* [WHAT TO WORK ON]:
Write out the following listing's lines from the one with "Open the Trance 01 cover artwork" to the one with "This screenshot has height=786, width=1512.", exactly, with both included and no others.

* [DATASET EXCERPTS]:
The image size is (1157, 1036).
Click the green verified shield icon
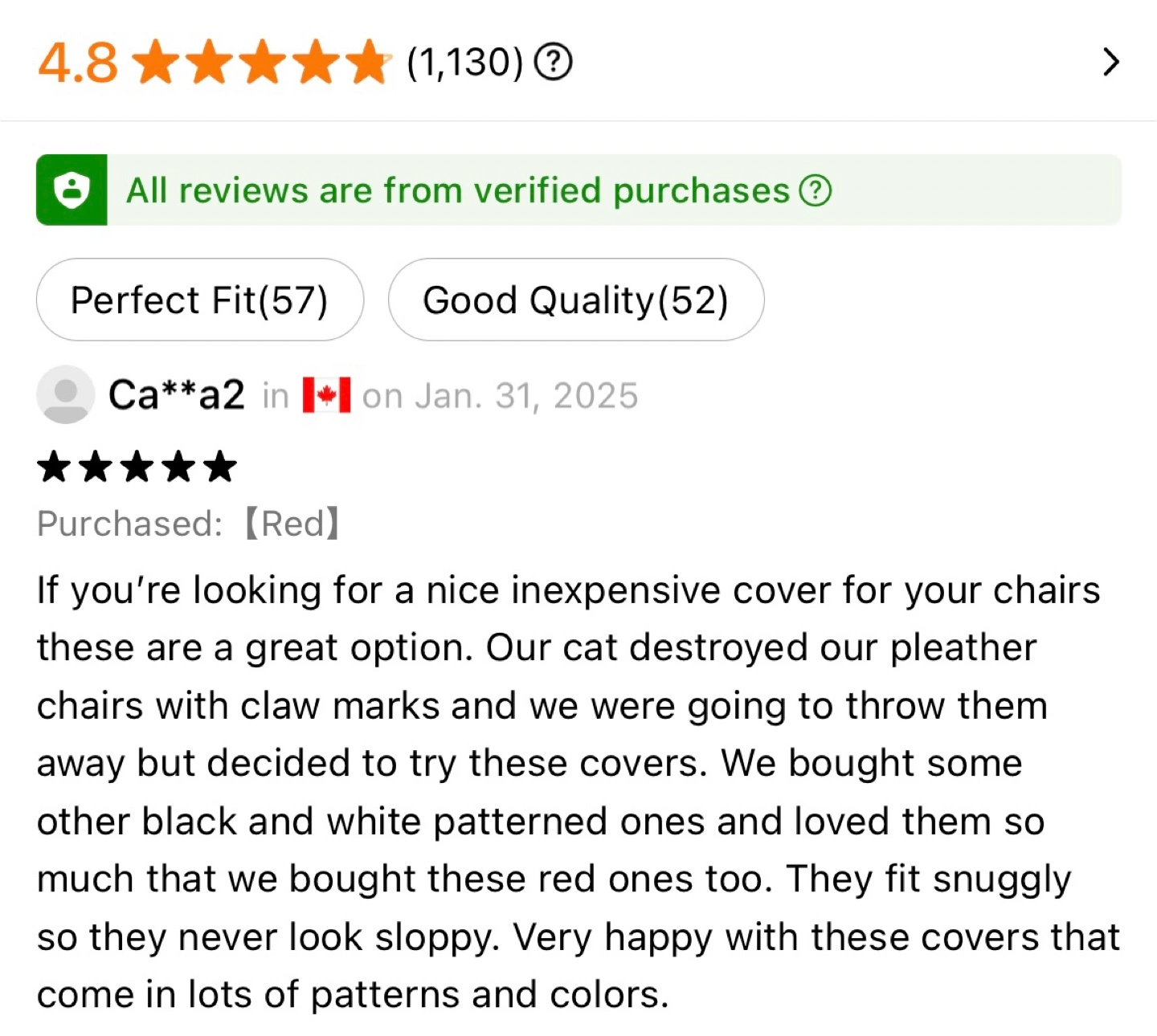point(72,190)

...

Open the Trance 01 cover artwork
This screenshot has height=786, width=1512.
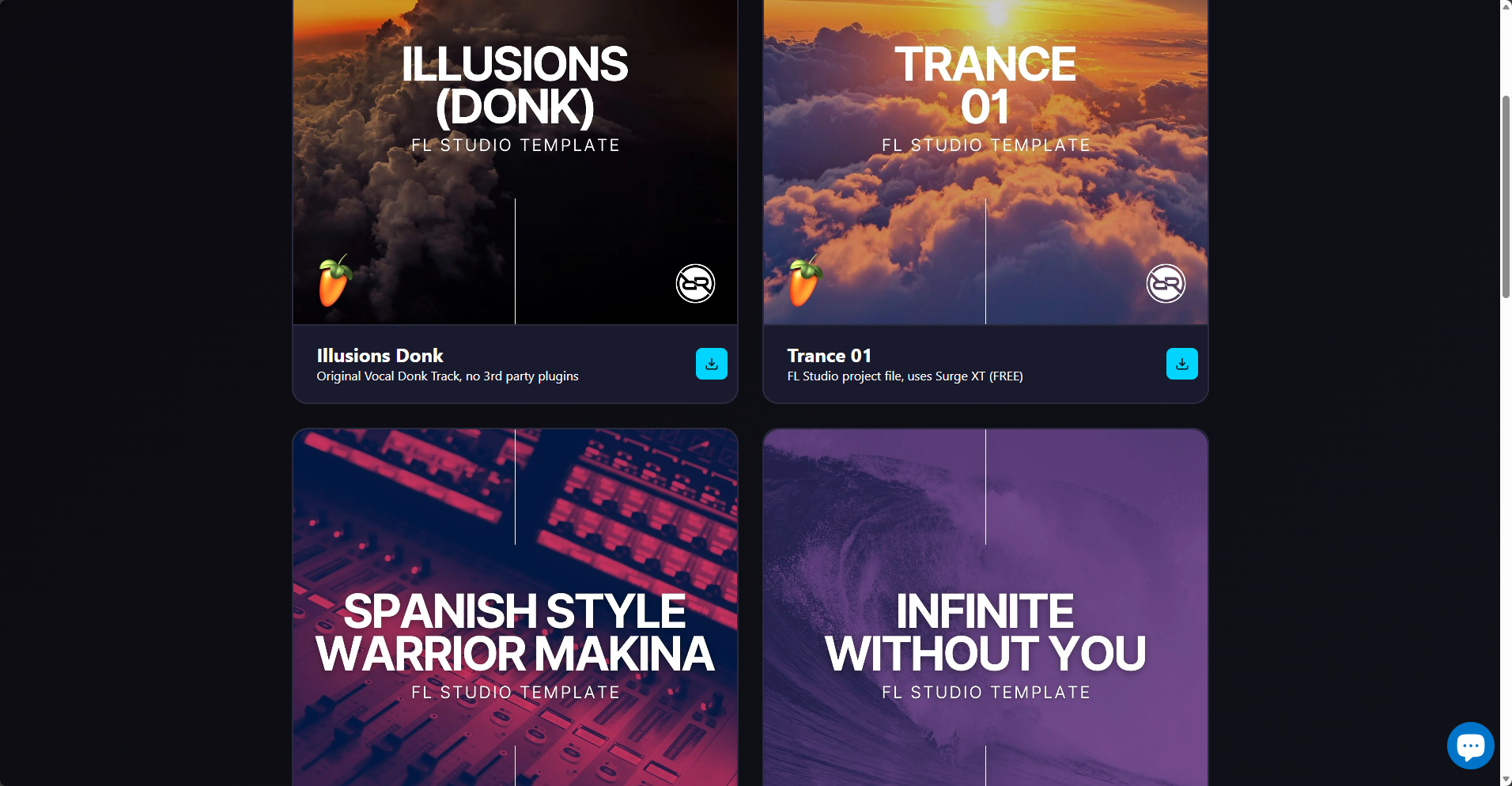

* [SOLUTION]:
Open the Trance 01 cover artwork
This screenshot has height=786, width=1512.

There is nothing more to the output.